The point here that that coverage and hearing announcements in the Staten Island Advance
are no measure of community outreach. That is certainly true in a community with many African-Americans, (the black population in general having repeatedly been victimized by by environmental racism, e.g. a pollution-spreading recycling plant which George Pataki once tried to dump into East New York that was stopped by a coalition led by community activist and now City Councilman Charles Barron).

My experience with community boards is that they are largely extensions of the political establishment. On the heavily African-American North Shore of Staten Island the Manhattan-run lily-white political establishment consists of City Councilman Michael McMahon
(a close ally of the Slush Fund Queen City Council Speaker Christine Quinn), State Senator Diane Savino and Assemblyman Matthew Titone, a man whom I have described as the worst legislator in what has been labeled "the worst state legislature in the country." (Read more about Titone, not in the Tom Wrobleski/Marjorie Hack-censored Advance, but rather in my newspaper UP FRONT News.)

Although I now live in Stapleton I may be one of the few people around to have lived in all five boroughs of New York City (as well as upstate, in and around Binghamton). I have some familiarity with Community Boards. Manhattan CB1 did little to prevent the tsunami of over- development and gentrification that led to the displacement of thousands of working class loft tenants and small businesses in Tribeca, easily affordable now to the likes of Robert DeNiro.

In recent years I have recurrently attended the meetings of Manhattan CB3 (East Village, Noho, Lower East Side) which I describe as the Ground Zero of the community vs. developer wars. The fact that the the gentrification-related alteration of drug activity in that neighborhood (now cocaine powder rather than crack rocks) may have reduced street crime ignores the fact that working class people are being pushed out as the sterile high rises and luxury hotels give the the neighborhood the feel of corporate districts in White Plains and Long Island. It is also true that CB3 is accused by many surviving residents there of a selective version of outreach and community involvement.

I am not aware that CB1 in Staten Island has done much outreach in my neighborhood. Should that unnecessarily gargantuan garage be built as threatened, I will have to inhale the bad courthouse garage-generated air also. No inhalation without representation!

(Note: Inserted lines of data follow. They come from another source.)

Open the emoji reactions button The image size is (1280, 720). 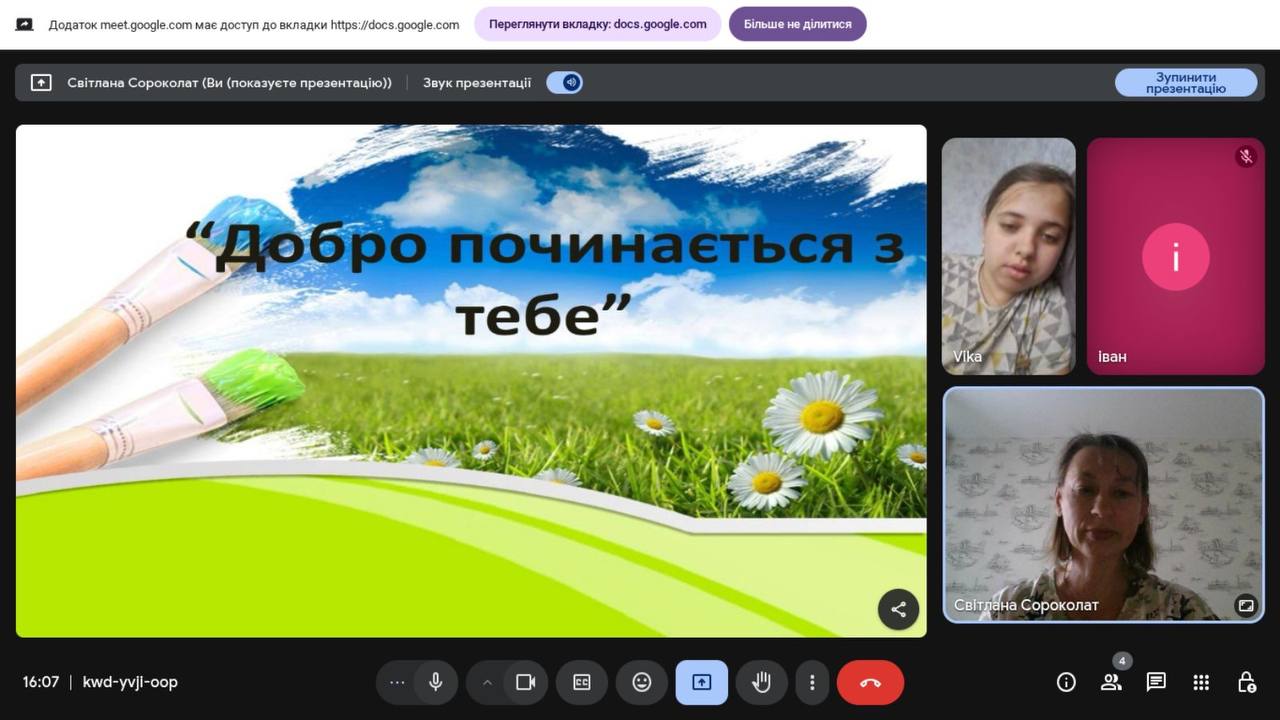(x=642, y=682)
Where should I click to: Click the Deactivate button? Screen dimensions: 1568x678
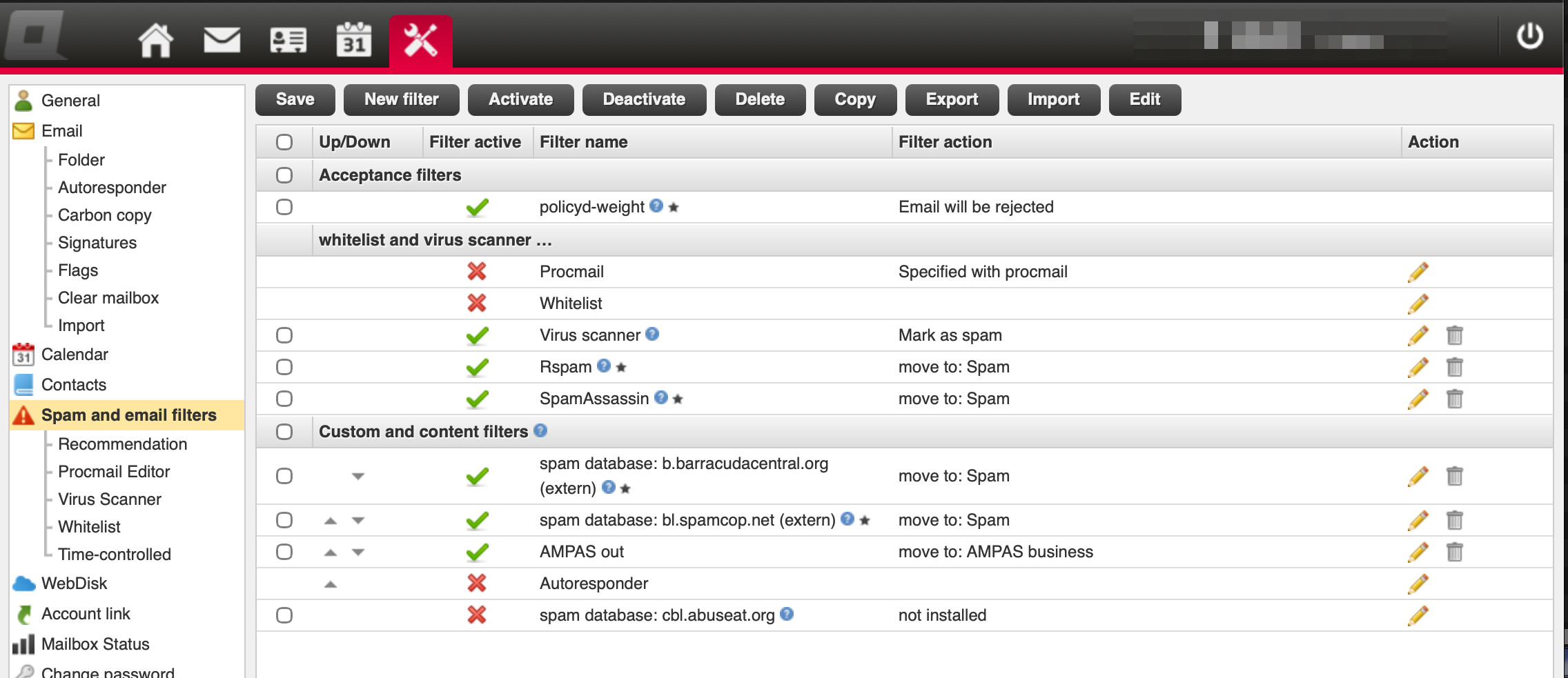tap(644, 99)
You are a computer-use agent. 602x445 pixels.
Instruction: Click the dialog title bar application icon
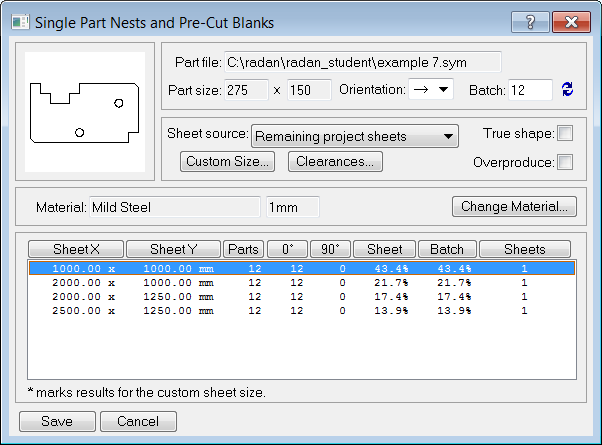pyautogui.click(x=20, y=22)
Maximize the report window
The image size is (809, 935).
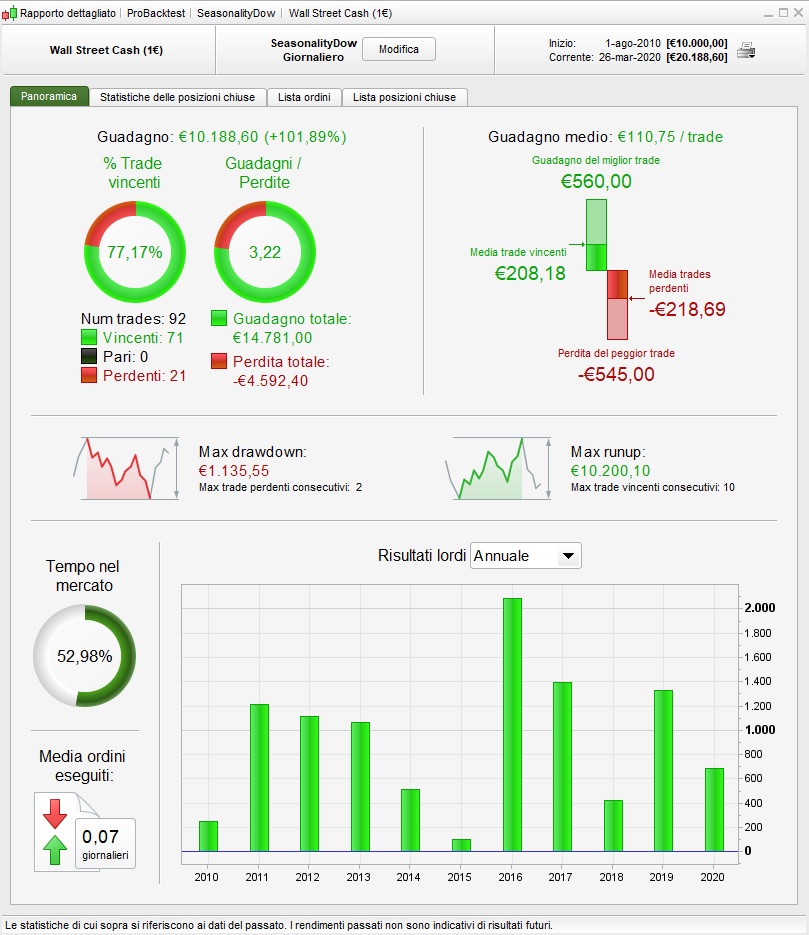click(783, 13)
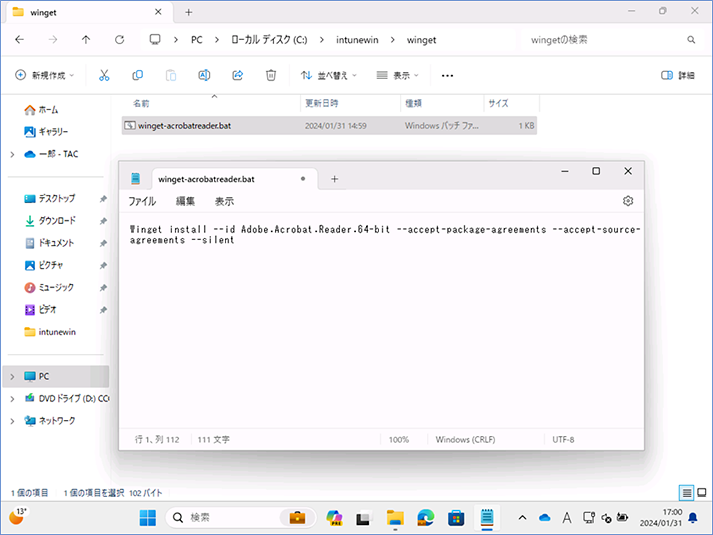Toggle the details pane button

point(678,75)

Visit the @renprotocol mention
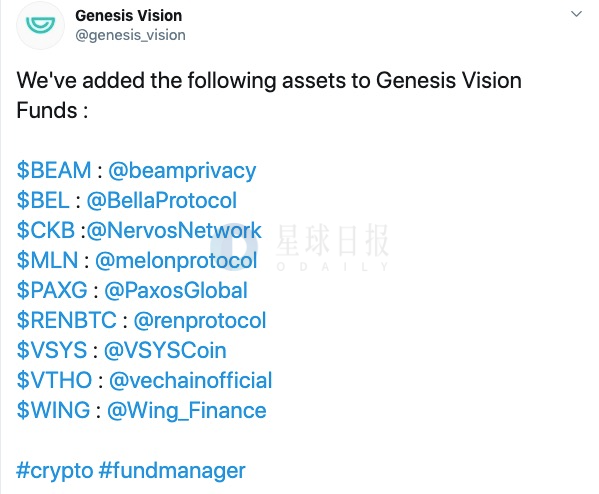(199, 321)
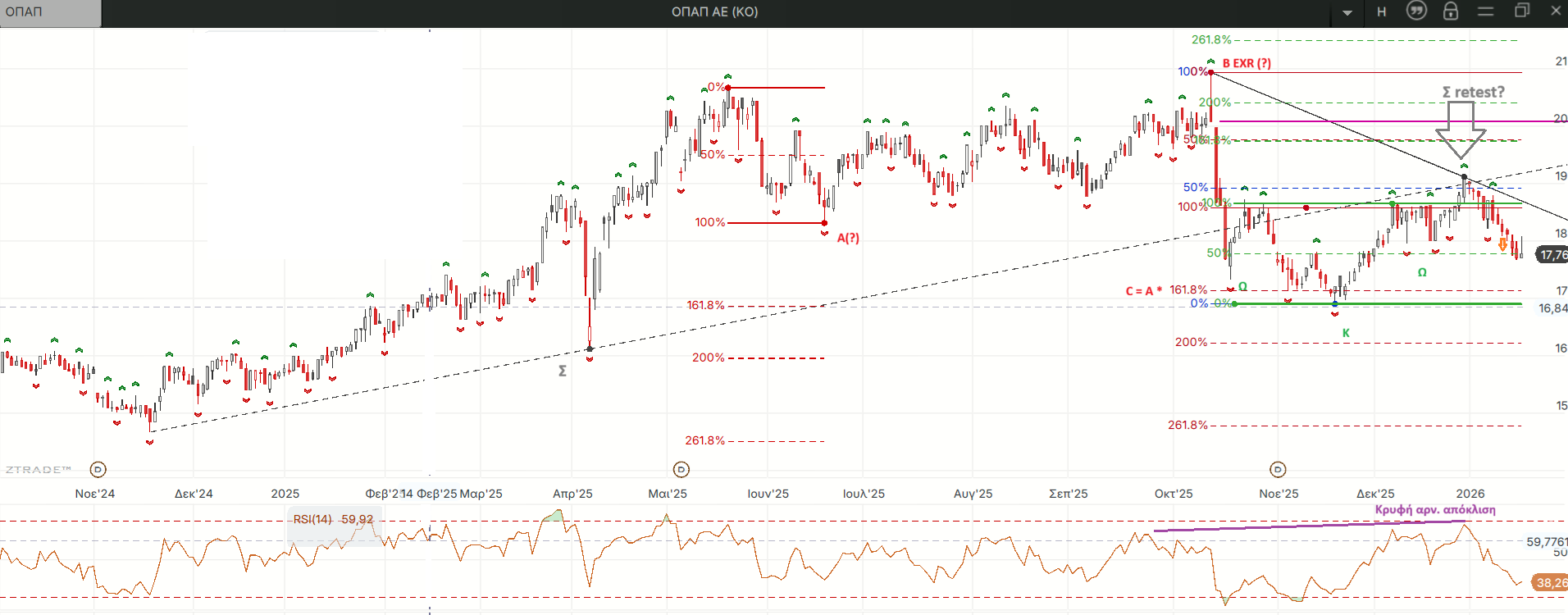Select the Σ retest? text annotation
The width and height of the screenshot is (1568, 615).
click(1474, 92)
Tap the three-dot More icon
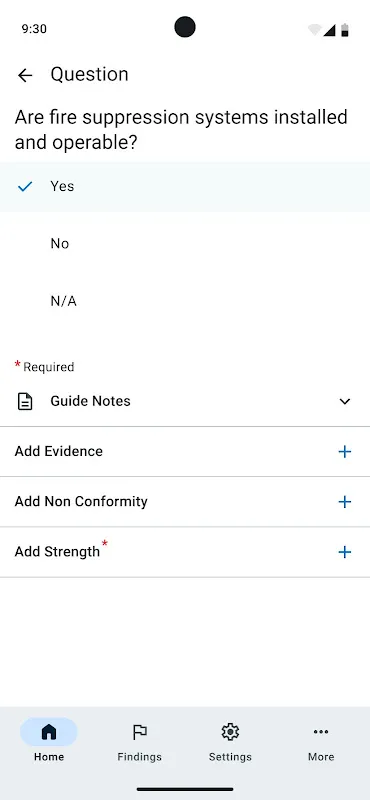Image resolution: width=370 pixels, height=800 pixels. [x=321, y=732]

Ms. Bullock of the St. George Civic Association told me that Staten Islanders have a deep attachment to their vehicles. Well I have an even deeper attachment to my lungs.

The garage needs to be sharply downsized. I can understand the importance of adequate parking for mechants and delivery people. Judges, lawyers, jury members, etc., however, can use public transportation of which there is plenty in St. George, rendered even easier by virtue of the fact that the ferry is free while the toll on the pollution-generating Verrazzano Bridge is exhorbitant.

Downsizing the proposed mega-garage will also save the City money as the construction costs (which translate into profits for another one of our lovely politically connected contractors) will diminish. We can then use the money where it is really needed.

Mr. Sigal, while acknowledging the merits of my point at the CB meeting, suggested that the garage project, not scheduled to start construction for several months, may be a fait
accompli. Fate accompli? That is what in October of 2004 the sports pundits were saying when the New York Yankees had a 3-0 lead in games over the Boston Red Sox in the American League Playoff.